* _TASK GOAL_
Write the entries below again, precisely as they appear.

>>>

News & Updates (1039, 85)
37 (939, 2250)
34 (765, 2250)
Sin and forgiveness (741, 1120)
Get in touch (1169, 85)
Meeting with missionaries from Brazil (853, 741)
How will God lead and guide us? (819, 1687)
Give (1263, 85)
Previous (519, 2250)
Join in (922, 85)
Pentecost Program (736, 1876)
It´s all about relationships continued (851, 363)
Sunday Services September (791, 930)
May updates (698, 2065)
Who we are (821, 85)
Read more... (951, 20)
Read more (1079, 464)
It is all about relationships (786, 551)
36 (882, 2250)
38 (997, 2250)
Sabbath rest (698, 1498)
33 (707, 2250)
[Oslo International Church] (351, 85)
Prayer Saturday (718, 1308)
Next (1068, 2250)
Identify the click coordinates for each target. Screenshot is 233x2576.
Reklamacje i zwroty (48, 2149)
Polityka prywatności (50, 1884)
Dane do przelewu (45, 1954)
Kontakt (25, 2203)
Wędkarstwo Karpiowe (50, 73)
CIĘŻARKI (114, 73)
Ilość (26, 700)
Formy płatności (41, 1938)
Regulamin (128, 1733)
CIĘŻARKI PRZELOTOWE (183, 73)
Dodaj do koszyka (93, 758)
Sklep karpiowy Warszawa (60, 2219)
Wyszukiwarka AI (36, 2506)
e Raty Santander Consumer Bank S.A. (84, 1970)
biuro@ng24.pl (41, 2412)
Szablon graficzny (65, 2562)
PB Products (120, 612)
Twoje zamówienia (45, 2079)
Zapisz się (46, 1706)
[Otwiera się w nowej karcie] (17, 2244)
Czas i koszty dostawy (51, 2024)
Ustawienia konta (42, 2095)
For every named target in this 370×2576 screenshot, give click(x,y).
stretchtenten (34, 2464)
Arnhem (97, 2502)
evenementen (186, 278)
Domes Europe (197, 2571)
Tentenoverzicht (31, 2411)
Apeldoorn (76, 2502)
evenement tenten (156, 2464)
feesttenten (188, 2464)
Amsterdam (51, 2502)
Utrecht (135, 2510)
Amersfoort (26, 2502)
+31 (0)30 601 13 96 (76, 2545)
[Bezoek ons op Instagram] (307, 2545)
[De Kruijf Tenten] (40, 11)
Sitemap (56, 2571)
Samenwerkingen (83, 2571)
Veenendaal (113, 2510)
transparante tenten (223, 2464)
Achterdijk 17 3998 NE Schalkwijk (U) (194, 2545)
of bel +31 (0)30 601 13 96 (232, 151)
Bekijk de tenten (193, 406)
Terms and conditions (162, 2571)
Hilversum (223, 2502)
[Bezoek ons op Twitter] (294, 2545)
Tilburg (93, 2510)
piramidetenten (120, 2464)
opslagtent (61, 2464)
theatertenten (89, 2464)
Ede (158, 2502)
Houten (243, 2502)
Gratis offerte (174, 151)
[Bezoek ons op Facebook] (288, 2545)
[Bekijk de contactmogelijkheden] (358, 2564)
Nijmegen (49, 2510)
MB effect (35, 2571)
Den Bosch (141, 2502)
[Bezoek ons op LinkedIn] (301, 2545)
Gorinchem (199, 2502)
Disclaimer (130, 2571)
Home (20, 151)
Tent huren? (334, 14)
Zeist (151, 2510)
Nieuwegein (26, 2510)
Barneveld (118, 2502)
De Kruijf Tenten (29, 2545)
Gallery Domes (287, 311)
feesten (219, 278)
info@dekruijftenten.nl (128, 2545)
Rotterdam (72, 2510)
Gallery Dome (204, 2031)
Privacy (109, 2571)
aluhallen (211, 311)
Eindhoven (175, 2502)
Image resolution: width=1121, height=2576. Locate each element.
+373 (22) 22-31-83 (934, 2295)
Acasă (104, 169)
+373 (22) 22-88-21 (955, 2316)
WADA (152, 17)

<<<

* _WRITTEN RESPONSE_
News & Updates (1039, 85)
37 (939, 2250)
34 (765, 2250)
Sin and forgiveness (741, 1120)
Get in touch (1169, 85)
Meeting with missionaries from Brazil (853, 741)
How will God lead and guide us? (819, 1687)
Give (1263, 85)
Previous (519, 2250)
Join in (922, 85)
Pentecost Program (736, 1876)
It´s all about relationships continued (851, 363)
Sunday Services September (791, 930)
May updates (698, 2065)
Who we are (821, 85)
Read more... (951, 20)
Read more (1079, 464)
It is all about relationships (786, 551)
36 (882, 2250)
38 (997, 2250)
Sabbath rest (698, 1498)
33 (707, 2250)
[Oslo International Church] (351, 85)
Prayer Saturday (718, 1308)
Next (1068, 2250)
Identify the click coordinates for each target. Screenshot is 233x2576.
Reklamacje i zwroty (48, 2149)
Polityka prywatności (50, 1884)
Dane do przelewu (45, 1954)
Kontakt (25, 2203)
Wędkarstwo Karpiowe (50, 73)
CIĘŻARKI (114, 73)
Ilość (26, 700)
Formy płatności (41, 1938)
Regulamin (128, 1733)
CIĘŻARKI PRZELOTOWE (183, 73)
Dodaj do koszyka (93, 758)
Sklep karpiowy Warszawa (60, 2219)
Wyszukiwarka AI (36, 2506)
e Raty Santander Consumer Bank S.A. (84, 1970)
biuro@ng24.pl (41, 2412)
Szablon graficzny (65, 2562)
PB Products (120, 612)
Twoje zamówienia (45, 2079)
Zapisz się (46, 1706)
[Otwiera się w nowej karcie] (17, 2244)
Czas i koszty dostawy (51, 2024)
Ustawienia konta (42, 2095)
For every named target in this 370×2576 screenshot, give click(x,y).
stretchtenten (34, 2464)
Arnhem (97, 2502)
evenementen (186, 278)
Domes Europe (197, 2571)
Tentenoverzicht (31, 2411)
Apeldoorn (76, 2502)
evenement tenten (156, 2464)
feesttenten (188, 2464)
Amsterdam (51, 2502)
Utrecht (135, 2510)
Amersfoort (26, 2502)
+31 (0)30 601 13 96 (76, 2545)
[Bezoek ons op Instagram] (307, 2545)
[De Kruijf Tenten] (40, 11)
Sitemap (56, 2571)
Samenwerkingen (83, 2571)
Veenendaal (113, 2510)
transparante tenten (223, 2464)
Achterdijk 17 3998 NE Schalkwijk (U) (194, 2545)
of bel +31 (0)30 601 13 96 (232, 151)
Bekijk de tenten (193, 406)
Terms and conditions (162, 2571)
Hilversum (223, 2502)
[Bezoek ons op Twitter] (294, 2545)
Tilburg (93, 2510)
piramidetenten (120, 2464)
opslagtent (61, 2464)
theatertenten (89, 2464)
Ede (158, 2502)
Houten (243, 2502)
Gratis offerte (174, 151)
[Bezoek ons op Facebook] (288, 2545)
[Bekijk de contactmogelijkheden] (358, 2564)
Nijmegen (49, 2510)
MB effect (35, 2571)
Den Bosch (141, 2502)
[Bezoek ons op LinkedIn] (301, 2545)
Gorinchem (199, 2502)
Disclaimer (130, 2571)
Home (20, 151)
Tent huren? (334, 14)
Zeist (151, 2510)
Nieuwegein (26, 2510)
Barneveld (118, 2502)
De Kruijf Tenten (29, 2545)
Gallery Domes (287, 311)
feesten (219, 278)
info@dekruijftenten.nl (128, 2545)
Rotterdam (72, 2510)
Gallery Dome (204, 2031)
Privacy (109, 2571)
aluhallen (211, 311)
Eindhoven (175, 2502)
Image resolution: width=1121, height=2576. Locate each element.
+373 (22) 22-31-83 (934, 2295)
Acasă (104, 169)
+373 (22) 22-88-21 (955, 2316)
WADA (152, 17)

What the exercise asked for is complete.